El respaldo a Tabaré
El primer presidente de izquierda del Uruguay, Tabaré Vázquez, termina su gestión con el respaldo popular más alto de la historia: 80%.
Los resultados de la encuesta de Factum, publicados ayer por LA REPUBLICA, son de mucha trascendencia institucional y política.
El gobierno del Frente Amplio, encabezado por Vázquez, asumió con un país destrozado a consecuencia de más de tres décadas de gobiernos de derecha que aplicaron, con pequeños matices, el neoliberalismo casi como una religión.
Es cierto que la crisis de 2001-2002 fue el golpe más severo. Pero no es menos cierto que las tres décadas de gobiernos de derecha Pacheco, dictadura, Sanguinetti, Lacalle, nuevamente Sanguinetti y Batlle transformaron al Uruguay en una fábrica de pobreza, de exclusión social y de expulsión de gente.
Durante la campaña electoral de 2004 la derecha política, mediática y económica, auguró todos los desastres imaginables si ganaba el FA y el centro de su argumento era que no iba a poder gobernar.
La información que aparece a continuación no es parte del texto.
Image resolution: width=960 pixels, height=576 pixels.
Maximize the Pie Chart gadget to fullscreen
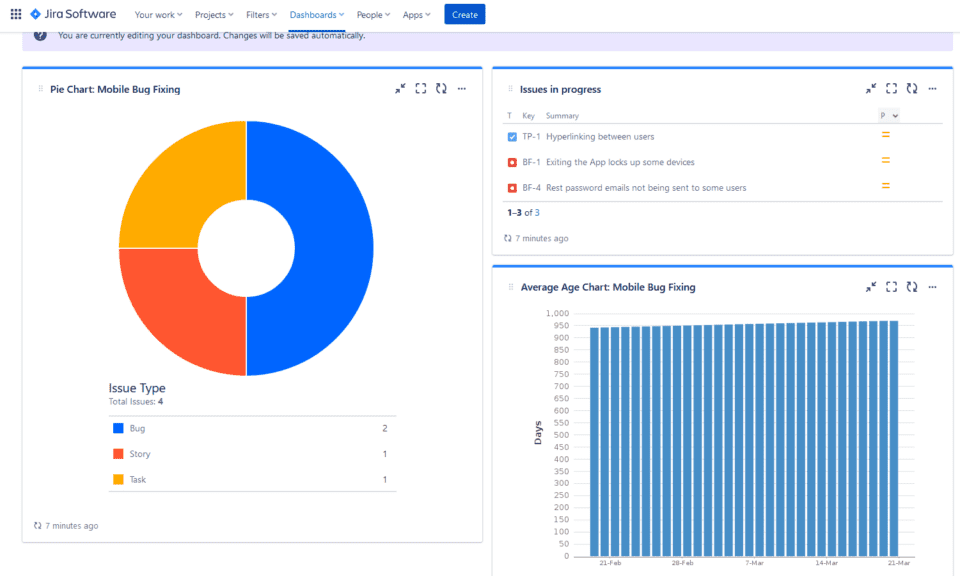(x=421, y=89)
Los hechos demostraron todo lo contrario. El gobierno del FA, presidido por Vázquez, le devolvió la estabilidad política, económica e institucional al país. Pasamos de una ciudadanía descreída, de gobiernos que terminaban con rechazo popular, a un gobierno y un presidente que terminan con un 80% de respaldo.
Vázquez y el FA significaron el retorno de la política para dirigir al país y el desplazamiento de los gurúes económicos y los tecnócratas que nos llevaron al abismo.
El primer aspecto a destacar de esta encuesta es el innegable fortalecimiento de las instituciones democráticas y el retorno de la confianza en la ciudadanía y en su ejercicio como mecanismo de solución de los problemas sociales.
Parte del fortalecimiento institucional, de la recuperación de la credibilidad y en definitiva del respaldo que ahora se expresa es que Vázquez y el FA cumplieron con su compromiso electoral.
El gobierno de Vázquez demostró que se puede crecer y a la vez distribuir más equitativamente la riqueza. Uruguay registró durante el gobierno de la izquierda los niveles de inversión más altos de su historia, el crecimiento del PBI fue constante, se redujo el peso de la deuda externa, se mantuvo controlada la inflación, pero además fueron reducidas drásticamente la indigencia y la pobreza, se abatió a mínimos históricos el desempleo, se incrementaron los salarios y las jubilaciones, se implementó la reforma de la salud dándole cobertura universal a todas y todos los uruguayos, se avanzó a niveles desconocidos en la formalización del empleo, los trabajadores rurales y las trabajadoras domésticas por primera vez tienen derechos laborales. Se duplicó el presupuesto educativo y se triplicó el de la salud. Se instrumentó la reforma tributaria y más allá de polémicas interesadas hoy la inmensa mayoría de los uruguayos paga menos impuestos que antes y los que tienen más por primera vez pagan más.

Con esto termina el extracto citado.